Metropolis-Hastings Algorithm¶

Metropolis-Hastings is a Markov Chain Monte Carlo (MCMC) algorithm for sampling from posterior distributions. It enables uncertainty quantification by generating samples that characterise the probability distribution over parameters.

Algorithm Overview¶

The algorithm constructs a Markov chain whose stationary distribution is the target posterior.
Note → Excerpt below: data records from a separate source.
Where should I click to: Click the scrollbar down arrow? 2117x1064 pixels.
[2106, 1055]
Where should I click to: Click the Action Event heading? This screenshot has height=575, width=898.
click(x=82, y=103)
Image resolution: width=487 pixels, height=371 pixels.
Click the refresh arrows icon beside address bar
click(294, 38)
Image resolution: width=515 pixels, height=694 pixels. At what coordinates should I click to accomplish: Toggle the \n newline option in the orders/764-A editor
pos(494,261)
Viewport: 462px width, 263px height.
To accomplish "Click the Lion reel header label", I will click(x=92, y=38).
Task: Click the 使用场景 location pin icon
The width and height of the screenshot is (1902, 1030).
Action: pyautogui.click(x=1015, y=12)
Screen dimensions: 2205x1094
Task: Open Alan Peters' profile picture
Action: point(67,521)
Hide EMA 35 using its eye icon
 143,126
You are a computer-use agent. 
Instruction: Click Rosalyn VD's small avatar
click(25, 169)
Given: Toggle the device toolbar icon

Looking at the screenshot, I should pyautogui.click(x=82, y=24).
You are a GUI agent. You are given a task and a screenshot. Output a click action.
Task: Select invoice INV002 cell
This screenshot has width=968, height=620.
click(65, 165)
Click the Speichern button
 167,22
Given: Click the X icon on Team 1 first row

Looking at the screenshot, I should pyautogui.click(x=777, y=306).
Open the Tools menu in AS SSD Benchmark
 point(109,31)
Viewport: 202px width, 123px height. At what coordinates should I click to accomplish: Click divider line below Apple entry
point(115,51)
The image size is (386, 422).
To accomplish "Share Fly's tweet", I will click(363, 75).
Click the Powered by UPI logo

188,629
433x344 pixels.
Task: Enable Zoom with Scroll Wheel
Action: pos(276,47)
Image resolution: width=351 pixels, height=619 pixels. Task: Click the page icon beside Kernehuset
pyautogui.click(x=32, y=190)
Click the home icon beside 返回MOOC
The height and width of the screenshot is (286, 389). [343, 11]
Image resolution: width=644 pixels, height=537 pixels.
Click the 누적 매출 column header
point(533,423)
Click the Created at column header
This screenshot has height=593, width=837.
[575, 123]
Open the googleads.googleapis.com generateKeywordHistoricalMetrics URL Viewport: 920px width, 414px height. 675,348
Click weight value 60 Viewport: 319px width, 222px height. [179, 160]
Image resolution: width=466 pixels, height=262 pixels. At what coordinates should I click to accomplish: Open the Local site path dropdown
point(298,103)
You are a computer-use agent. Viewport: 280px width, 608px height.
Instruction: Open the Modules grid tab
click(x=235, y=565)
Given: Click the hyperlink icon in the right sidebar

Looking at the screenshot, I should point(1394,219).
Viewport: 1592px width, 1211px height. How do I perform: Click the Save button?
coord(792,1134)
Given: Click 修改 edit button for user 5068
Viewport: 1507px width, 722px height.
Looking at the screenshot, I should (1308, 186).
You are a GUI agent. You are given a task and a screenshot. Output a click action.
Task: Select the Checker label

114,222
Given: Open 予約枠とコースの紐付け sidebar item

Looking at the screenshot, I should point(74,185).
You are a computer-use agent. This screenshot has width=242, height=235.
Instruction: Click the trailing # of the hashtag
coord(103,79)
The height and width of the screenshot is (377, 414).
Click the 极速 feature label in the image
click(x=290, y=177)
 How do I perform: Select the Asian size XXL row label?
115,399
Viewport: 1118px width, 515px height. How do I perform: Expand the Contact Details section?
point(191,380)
By proposing random moves and accepting/rejecting them based on the likelihood ratio, it explores the parameter space in proportion to posterior probability.

Key Properties¶

Property	Value
Type	MCMC sampler
Parallelisable	Yes (across chains)
Output	Posterior samples
Best for	Uncertainty quantification

Mathematical Foundation¶

Given a target distribution \(\pi(\theta)\) (the posterior), the algorithm:

Proposes a new state from proposal distribution \(q(\theta' | \theta)\)
Computes acceptance probability:

\[ \alpha = \min\left(1, \frac{\pi(\theta') q(\theta | \theta')}{\pi(\theta) q(\theta' | \theta)}\right) \]

For the symmetric random walk proposal used here (\(q(\theta' | \theta) = q(\theta | \theta')\)):

\[ \alpha = \min\left(1, \frac{\pi(\theta')}{\pi(\theta)}\right) = \min\left(1, \exp(\log\pi(\theta') - \log\pi(\theta))\right) \]

Algorithm Steps¶

Initialise: Start at initial point \(\theta_0\)
Propose: Generate candidate \(\theta' = \theta_t + \sigma \cdot \mathcal{N}(0, I)\)
Evaluate: Compute log-likelihood \(\log\mathcal{L}(\theta')\)
Accept/Reject:
- Draw \(u \sim \text{Uniform}(0, 1)\)
- If \(u < \exp(\log\mathcal{L}(\theta') - \log\mathcal{L}(\theta_t))\): accept \(\theta_{t+1} = \theta'\)
- Else: reject \(\theta_{t+1} = \theta_t\)
Repeat: For specified number of iterations
Return: Chain of samples \(\{\theta_0, \theta_1, \ldots, \theta_T\}\)

Parameters¶

Parameter	Default	Description
`iterations`	1000	MCMC iterations per chain
`num_chains`	1	Number of independent chains
`step_size`	0.1	Proposal distribution width \(\sigma\)
`seed`	None	Random seed for reproducibility

Tuning Guidance¶

Step size controls exploration efficiency:

Target acceptance rate: 20-50% (optimal ~23% for high dimensions)
Too large: low acceptance rate, chain gets stuck
Too small: high acceptance rate but slow mixing
Tune by monitoring acceptance ratio

Number of chains aids convergence diagnostics:

Multiple chains from different starting points detect convergence issues
Enables Gelman-Rubin \(\hat{R}\) diagnostic
More chains = more robust inference but higher cost

Iterations should be sufficient for:

Burn-in period (discard initial samples)
Effective sample size for reliable estimates

Convergence Diagnostics¶

After sampling, assess convergence:

Trace plots: Visual inspection for stationarity
Acceptance rate: Should be 20-50%
Autocorrelation: Lower is better; high autocorrelation means inefficient sampling
\(\hat{R}\) statistic: Should be < 1.1 for all parameters (requires multiple chains)

When to Use¶

Strengths:

Full posterior characterisation
Uncertainty quantification (credible intervals)
Parameter correlation analysis
Simple and robust

Limitations:

Many function evaluations required
Can be slow for high-dimensional problems
Requires careful tuning for efficiency
Does not compute model evidence (use nested sampling)

Cost Metric Requirement¶

Metropolis-Hastings requires a negative log-likelihood cost metric:

problem = (
    diffid.ScalarProblemBuilder()
    .with_objective(model_fn)
    .with_cost_metric(diffid.CostMetric.GaussianNLL)  # Required
    .build()
)

Example¶

import diffid as chron

sampler = (
    diffid.MetropolisHastings()
    .with_iterations(5000)
    .with_num_chains(4)
    .with_step_size(0.05)
    .with_seed(42)
)

result = sampler.run(problem, initial_guess=[1.0, 2.0])

# Access samples
samples = result.samples  # Shape: (n_chains * iterations, n_params)

References¶

Metropolis, N. et al. (1953). "Equation of State Calculations by Fast Computing Machines". Journal of Chemical Physics, 21(6), 1087-1092.
Hastings, W.K. (1970). "Monte Carlo Sampling Methods Using Markov Chains and Their Applications". Biometrika, 57(1), 97-109.
Gelman, A. et al. (2013). Bayesian Data Analysis. 3^rd ed. Chapman & Hall/CRC.